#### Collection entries
::::::::::
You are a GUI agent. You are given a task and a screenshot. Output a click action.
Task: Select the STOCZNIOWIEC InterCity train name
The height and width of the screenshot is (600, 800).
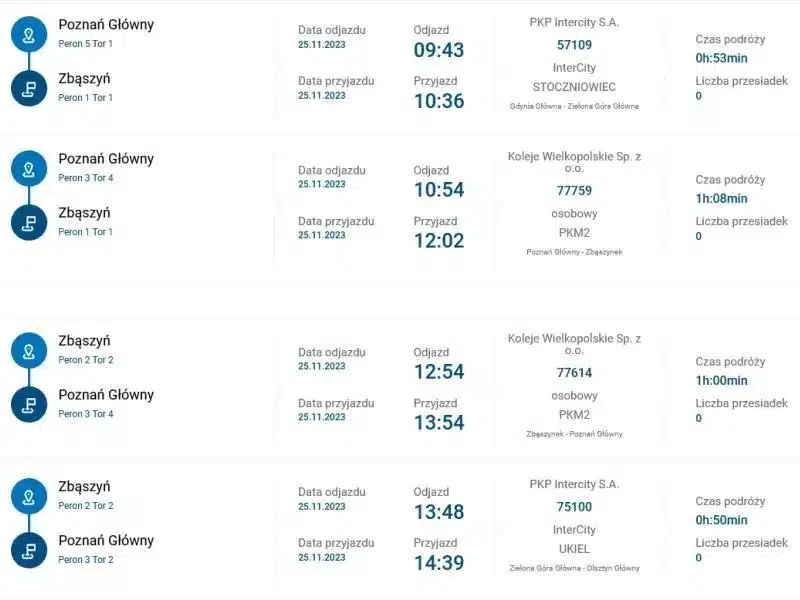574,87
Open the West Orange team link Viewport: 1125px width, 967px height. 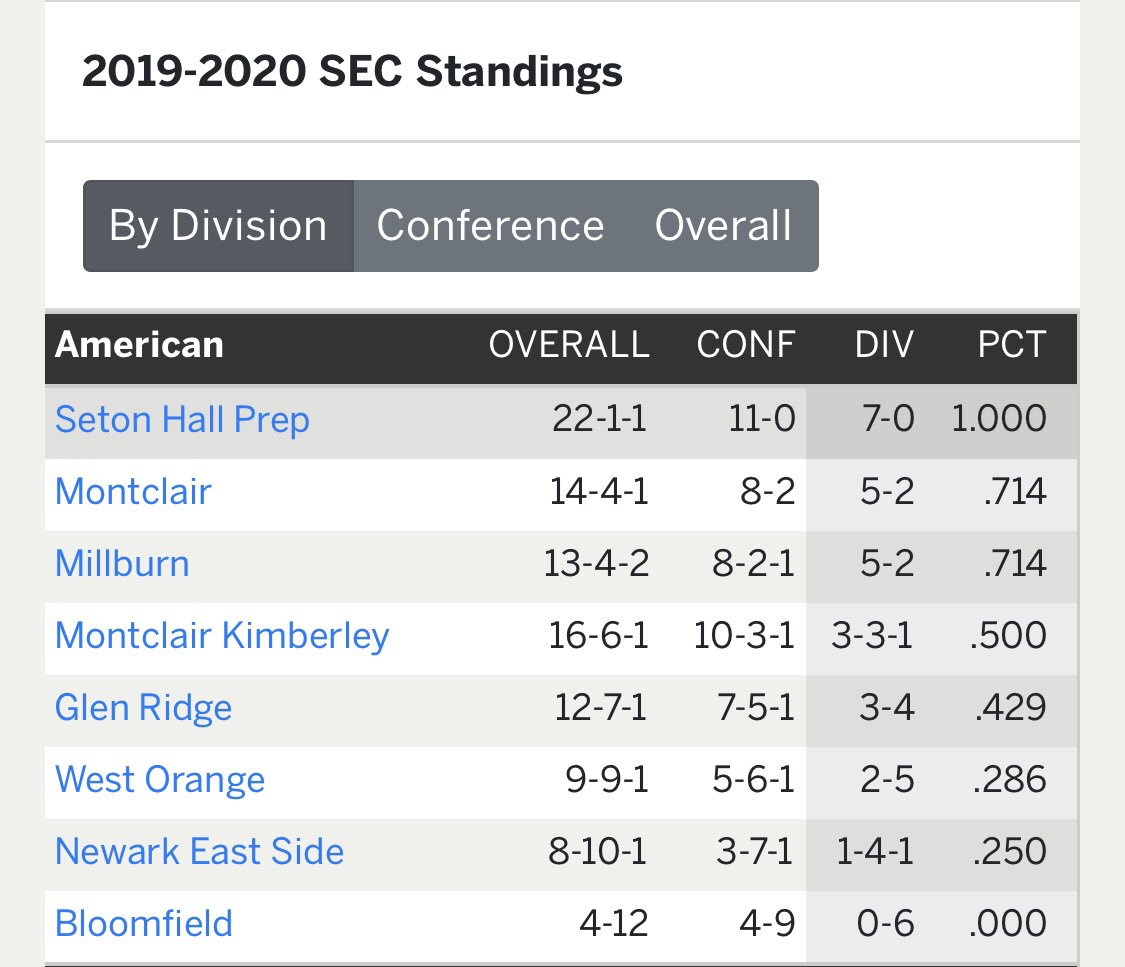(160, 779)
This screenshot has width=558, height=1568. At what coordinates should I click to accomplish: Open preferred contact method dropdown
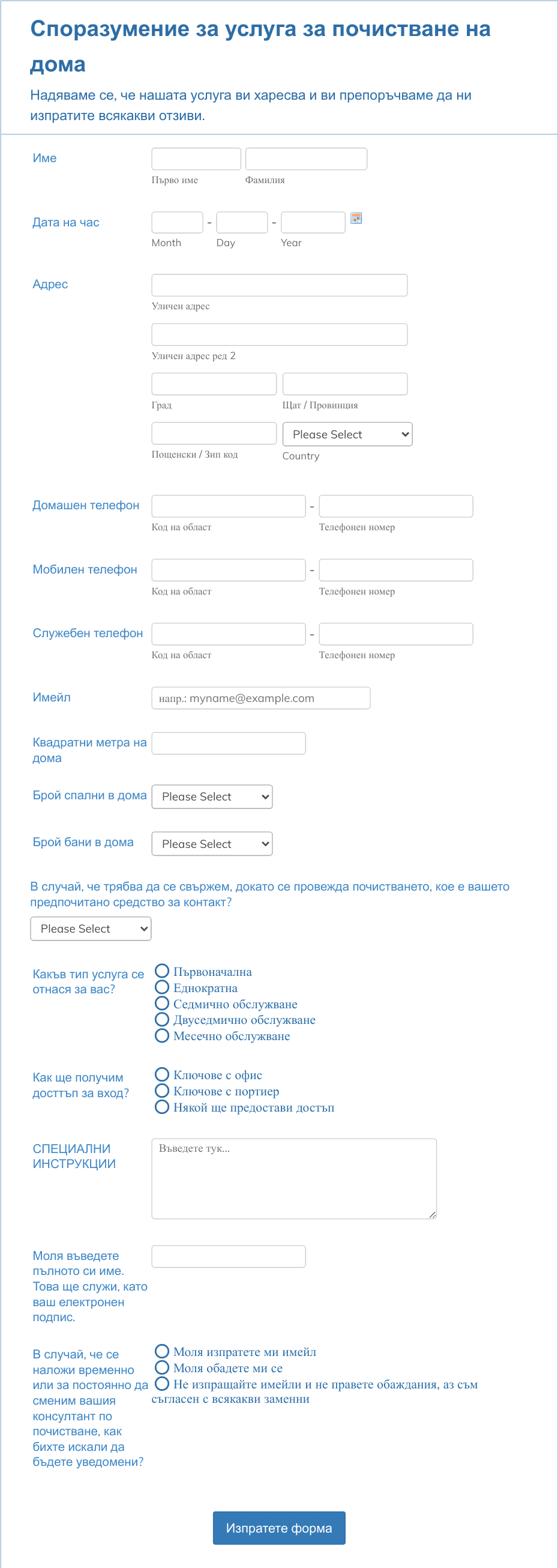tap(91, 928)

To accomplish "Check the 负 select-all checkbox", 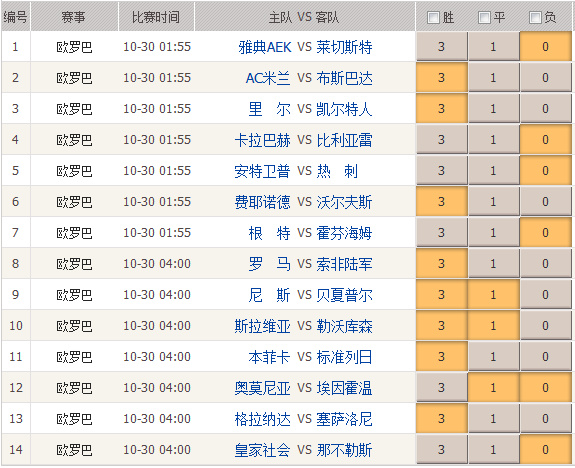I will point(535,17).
::::::::::
#### What this task involves
Show each line of the listing that contains the word "screenshot", counting only matches with the same capitalization.

#### Exercise output
You are a GUI agent. You are given a task and a screenshot. Output a click action.
The height and width of the screenshot is (600, 800).
This screenshot has width=558, height=1568. At what coordinates should I click to accomplish: Open preferred contact method dropdown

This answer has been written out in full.